◆ **What the exercise asks**: Each record below is to be output with no change at all.

Stored data entries
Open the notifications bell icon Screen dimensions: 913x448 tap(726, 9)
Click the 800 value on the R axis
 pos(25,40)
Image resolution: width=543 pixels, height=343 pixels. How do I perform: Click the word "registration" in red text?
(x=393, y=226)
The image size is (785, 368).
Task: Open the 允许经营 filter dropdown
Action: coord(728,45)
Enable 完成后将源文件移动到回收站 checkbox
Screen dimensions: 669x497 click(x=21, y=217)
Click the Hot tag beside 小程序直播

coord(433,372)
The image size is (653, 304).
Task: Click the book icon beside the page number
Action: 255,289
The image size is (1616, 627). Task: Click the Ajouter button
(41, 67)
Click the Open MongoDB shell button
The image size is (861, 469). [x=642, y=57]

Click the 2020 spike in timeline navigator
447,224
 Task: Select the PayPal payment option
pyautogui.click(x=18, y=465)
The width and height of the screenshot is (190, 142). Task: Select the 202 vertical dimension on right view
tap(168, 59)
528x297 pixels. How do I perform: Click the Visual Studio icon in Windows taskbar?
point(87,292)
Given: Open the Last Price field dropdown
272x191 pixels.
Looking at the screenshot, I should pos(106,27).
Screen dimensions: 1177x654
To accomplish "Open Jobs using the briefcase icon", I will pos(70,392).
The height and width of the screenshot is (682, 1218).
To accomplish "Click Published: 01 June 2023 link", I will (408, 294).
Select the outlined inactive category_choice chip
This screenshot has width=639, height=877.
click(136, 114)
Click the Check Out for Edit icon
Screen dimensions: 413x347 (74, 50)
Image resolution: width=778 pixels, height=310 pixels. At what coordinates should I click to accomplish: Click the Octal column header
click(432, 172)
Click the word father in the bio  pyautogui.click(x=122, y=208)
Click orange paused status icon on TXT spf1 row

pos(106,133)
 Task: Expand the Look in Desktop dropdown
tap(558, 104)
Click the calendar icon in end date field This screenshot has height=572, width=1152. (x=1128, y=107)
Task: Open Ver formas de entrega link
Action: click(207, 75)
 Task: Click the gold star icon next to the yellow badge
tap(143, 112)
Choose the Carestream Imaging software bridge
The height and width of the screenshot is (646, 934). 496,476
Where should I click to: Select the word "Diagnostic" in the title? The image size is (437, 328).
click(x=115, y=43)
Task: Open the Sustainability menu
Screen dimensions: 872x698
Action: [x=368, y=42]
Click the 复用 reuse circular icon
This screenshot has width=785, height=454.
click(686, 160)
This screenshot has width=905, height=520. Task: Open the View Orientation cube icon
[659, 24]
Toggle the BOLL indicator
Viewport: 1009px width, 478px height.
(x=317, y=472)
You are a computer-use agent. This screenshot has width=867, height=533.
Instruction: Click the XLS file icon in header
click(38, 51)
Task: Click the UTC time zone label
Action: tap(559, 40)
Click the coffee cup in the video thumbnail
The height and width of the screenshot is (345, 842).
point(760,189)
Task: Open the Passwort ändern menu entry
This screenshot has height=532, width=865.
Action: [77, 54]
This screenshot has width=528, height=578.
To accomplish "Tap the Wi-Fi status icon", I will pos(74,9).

◆ **Exercise result**:
Open the notifications bell icon Screen dimensions: 913x448 tap(726, 9)
Click the 800 value on the R axis
 pos(25,40)
Image resolution: width=543 pixels, height=343 pixels. How do I perform: Click the word "registration" in red text?
(x=393, y=226)
The image size is (785, 368).
Task: Open the 允许经营 filter dropdown
Action: coord(728,45)
Enable 完成后将源文件移动到回收站 checkbox
Screen dimensions: 669x497 click(x=21, y=217)
Click the Hot tag beside 小程序直播

coord(433,372)
The image size is (653, 304).
Task: Click the book icon beside the page number
Action: 255,289
The image size is (1616, 627). Task: Click the Ajouter button
(41, 67)
Click the Open MongoDB shell button
The image size is (861, 469). [x=642, y=57]

Click the 2020 spike in timeline navigator
447,224
 Task: Select the PayPal payment option
pyautogui.click(x=18, y=465)
The width and height of the screenshot is (190, 142). Task: Select the 202 vertical dimension on right view
tap(168, 59)
528x297 pixels. How do I perform: Click the Visual Studio icon in Windows taskbar?
point(87,292)
Given: Open the Last Price field dropdown
272x191 pixels.
Looking at the screenshot, I should pos(106,27).
Screen dimensions: 1177x654
To accomplish "Open Jobs using the briefcase icon", I will pos(70,392).
The height and width of the screenshot is (682, 1218).
To accomplish "Click Published: 01 June 2023 link", I will (408, 294).
Select the outlined inactive category_choice chip
This screenshot has width=639, height=877.
click(136, 114)
Click the Check Out for Edit icon
Screen dimensions: 413x347 (74, 50)
Image resolution: width=778 pixels, height=310 pixels. At what coordinates should I click to accomplish: Click the Octal column header
click(432, 172)
Click the word father in the bio  pyautogui.click(x=122, y=208)
Click orange paused status icon on TXT spf1 row

pos(106,133)
 Task: Expand the Look in Desktop dropdown
tap(558, 104)
Click the calendar icon in end date field This screenshot has height=572, width=1152. (x=1128, y=107)
Task: Open Ver formas de entrega link
Action: click(207, 75)
 Task: Click the gold star icon next to the yellow badge
tap(143, 112)
Choose the Carestream Imaging software bridge
The height and width of the screenshot is (646, 934). 496,476
Where should I click to: Select the word "Diagnostic" in the title? The image size is (437, 328).
click(x=115, y=43)
Task: Open the Sustainability menu
Screen dimensions: 872x698
Action: [x=368, y=42]
Click the 复用 reuse circular icon
This screenshot has width=785, height=454.
click(686, 160)
This screenshot has width=905, height=520. Task: Open the View Orientation cube icon
[659, 24]
Toggle the BOLL indicator
Viewport: 1009px width, 478px height.
(x=317, y=472)
You are a computer-use agent. This screenshot has width=867, height=533.
Instruction: Click the XLS file icon in header
click(38, 51)
Task: Click the UTC time zone label
Action: tap(559, 40)
Click the coffee cup in the video thumbnail
The height and width of the screenshot is (345, 842).
point(760,189)
Task: Open the Passwort ändern menu entry
This screenshot has height=532, width=865.
Action: [77, 54]
This screenshot has width=528, height=578.
To accomplish "Tap the Wi-Fi status icon", I will pos(74,9).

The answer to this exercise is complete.